## Begin

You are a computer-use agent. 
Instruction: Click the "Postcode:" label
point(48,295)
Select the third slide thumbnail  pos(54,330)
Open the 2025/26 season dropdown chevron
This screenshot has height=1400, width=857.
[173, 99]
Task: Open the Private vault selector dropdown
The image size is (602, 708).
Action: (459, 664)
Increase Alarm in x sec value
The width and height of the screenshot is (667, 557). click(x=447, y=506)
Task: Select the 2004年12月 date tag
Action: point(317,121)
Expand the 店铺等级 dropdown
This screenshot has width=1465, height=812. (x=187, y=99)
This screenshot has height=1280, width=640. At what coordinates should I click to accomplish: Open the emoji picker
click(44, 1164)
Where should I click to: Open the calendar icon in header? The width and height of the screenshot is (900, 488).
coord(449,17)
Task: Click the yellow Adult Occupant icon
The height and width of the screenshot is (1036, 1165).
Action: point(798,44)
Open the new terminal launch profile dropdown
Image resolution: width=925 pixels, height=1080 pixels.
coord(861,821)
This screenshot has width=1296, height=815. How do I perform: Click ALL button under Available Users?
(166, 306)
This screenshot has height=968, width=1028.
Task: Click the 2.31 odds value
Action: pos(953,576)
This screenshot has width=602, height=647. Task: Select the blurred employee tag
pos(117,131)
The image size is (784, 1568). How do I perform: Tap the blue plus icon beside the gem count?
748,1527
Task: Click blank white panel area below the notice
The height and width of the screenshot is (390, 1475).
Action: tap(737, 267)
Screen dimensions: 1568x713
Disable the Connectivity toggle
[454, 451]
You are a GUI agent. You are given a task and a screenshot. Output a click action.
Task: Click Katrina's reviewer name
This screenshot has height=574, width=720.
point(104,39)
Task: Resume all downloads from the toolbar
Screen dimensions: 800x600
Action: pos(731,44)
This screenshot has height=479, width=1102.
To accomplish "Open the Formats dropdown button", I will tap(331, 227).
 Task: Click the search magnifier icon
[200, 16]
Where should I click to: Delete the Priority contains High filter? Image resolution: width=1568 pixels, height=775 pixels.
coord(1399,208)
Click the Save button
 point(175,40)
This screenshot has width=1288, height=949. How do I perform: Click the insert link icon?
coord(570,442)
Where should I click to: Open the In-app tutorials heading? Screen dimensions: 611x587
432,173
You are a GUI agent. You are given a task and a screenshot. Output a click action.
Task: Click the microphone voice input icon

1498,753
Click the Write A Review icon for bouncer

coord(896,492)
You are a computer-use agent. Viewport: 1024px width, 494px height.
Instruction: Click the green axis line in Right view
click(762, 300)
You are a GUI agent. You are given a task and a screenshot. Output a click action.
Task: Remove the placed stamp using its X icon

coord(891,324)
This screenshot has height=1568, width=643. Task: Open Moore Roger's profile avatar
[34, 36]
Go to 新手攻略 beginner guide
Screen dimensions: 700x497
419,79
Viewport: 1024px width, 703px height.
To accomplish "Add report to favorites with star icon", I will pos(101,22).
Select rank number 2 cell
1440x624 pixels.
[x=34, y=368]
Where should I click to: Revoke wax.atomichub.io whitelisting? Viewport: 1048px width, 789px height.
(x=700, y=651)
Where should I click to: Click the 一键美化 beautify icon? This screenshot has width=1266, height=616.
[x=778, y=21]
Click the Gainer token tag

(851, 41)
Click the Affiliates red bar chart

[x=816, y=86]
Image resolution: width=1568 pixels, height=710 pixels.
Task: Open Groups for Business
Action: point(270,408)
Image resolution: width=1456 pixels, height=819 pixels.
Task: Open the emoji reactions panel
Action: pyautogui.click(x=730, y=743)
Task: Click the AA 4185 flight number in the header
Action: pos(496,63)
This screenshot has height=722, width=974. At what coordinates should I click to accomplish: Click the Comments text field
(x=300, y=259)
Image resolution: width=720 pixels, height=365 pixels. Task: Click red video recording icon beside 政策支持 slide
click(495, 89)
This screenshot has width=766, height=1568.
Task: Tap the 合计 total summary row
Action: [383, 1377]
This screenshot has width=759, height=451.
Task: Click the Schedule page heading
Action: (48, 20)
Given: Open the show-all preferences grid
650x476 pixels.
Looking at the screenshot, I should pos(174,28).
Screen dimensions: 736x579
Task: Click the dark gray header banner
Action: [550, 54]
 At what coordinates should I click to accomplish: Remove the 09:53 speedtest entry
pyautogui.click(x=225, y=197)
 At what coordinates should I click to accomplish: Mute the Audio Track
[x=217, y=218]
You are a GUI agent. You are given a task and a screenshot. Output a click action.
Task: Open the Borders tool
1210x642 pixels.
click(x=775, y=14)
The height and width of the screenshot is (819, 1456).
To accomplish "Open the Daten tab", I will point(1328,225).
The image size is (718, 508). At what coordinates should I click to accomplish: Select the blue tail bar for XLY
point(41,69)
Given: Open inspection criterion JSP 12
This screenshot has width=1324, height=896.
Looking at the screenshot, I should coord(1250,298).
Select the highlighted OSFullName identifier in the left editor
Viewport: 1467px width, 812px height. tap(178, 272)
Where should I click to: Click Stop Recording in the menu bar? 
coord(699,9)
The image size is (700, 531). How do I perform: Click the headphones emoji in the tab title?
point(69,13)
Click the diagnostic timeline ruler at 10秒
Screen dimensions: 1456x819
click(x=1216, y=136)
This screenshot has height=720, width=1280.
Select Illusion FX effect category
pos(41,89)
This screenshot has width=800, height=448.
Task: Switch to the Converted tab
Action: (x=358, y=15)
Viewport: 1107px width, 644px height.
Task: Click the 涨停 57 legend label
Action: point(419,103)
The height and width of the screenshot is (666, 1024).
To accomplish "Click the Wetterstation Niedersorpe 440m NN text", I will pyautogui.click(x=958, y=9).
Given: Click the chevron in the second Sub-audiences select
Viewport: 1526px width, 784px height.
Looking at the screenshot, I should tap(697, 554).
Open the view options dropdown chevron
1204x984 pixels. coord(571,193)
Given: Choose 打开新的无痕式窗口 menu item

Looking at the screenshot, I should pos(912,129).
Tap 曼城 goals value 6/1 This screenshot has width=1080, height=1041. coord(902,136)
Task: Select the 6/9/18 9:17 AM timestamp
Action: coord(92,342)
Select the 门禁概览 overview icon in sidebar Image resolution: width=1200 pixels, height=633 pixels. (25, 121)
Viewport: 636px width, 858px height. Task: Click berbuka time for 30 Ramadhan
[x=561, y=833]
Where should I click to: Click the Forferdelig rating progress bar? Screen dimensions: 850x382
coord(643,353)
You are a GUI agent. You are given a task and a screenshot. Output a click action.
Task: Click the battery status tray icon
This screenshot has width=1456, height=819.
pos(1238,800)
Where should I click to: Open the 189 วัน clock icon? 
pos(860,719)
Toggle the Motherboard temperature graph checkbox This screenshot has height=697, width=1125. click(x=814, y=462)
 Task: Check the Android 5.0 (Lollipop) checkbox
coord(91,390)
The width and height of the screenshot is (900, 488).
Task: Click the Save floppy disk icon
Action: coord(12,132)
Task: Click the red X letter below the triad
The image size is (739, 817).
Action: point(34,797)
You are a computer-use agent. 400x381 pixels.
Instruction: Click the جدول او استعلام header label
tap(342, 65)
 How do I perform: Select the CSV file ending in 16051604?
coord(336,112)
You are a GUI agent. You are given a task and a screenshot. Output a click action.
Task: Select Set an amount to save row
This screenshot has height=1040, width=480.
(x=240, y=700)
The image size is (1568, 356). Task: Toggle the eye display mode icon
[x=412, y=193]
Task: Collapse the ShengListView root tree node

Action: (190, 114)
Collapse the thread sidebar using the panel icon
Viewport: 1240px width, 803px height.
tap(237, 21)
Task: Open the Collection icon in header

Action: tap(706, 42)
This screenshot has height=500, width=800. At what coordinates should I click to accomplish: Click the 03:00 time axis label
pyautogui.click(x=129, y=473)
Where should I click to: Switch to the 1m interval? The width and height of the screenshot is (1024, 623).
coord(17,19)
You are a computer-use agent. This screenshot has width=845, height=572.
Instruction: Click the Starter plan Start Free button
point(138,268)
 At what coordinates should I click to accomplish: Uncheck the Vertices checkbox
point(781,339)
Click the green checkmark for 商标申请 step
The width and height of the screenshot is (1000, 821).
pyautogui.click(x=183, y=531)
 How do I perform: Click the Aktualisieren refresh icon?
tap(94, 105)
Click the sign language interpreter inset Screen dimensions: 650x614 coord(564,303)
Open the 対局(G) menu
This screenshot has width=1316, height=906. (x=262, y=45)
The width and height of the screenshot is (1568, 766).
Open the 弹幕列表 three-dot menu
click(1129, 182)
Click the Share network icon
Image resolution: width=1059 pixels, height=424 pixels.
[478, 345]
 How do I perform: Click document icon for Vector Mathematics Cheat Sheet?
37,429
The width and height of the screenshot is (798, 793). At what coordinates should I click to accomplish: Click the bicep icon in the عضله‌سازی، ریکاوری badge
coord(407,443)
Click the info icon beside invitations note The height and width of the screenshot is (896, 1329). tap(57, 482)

## End

Retype the part of the items above that opens with the line containing "Where should I click to: Click Stop" and closes with the line containing "click(x=1216, y=136)", including both of those lines.

■ FULL OUTPUT ■
Where should I click to: Click Stop Recording in the menu bar? 
coord(699,9)
The image size is (700, 531). How do I perform: Click the headphones emoji in the tab title?
point(69,13)
Click the diagnostic timeline ruler at 10秒
Screen dimensions: 1456x819
click(x=1216, y=136)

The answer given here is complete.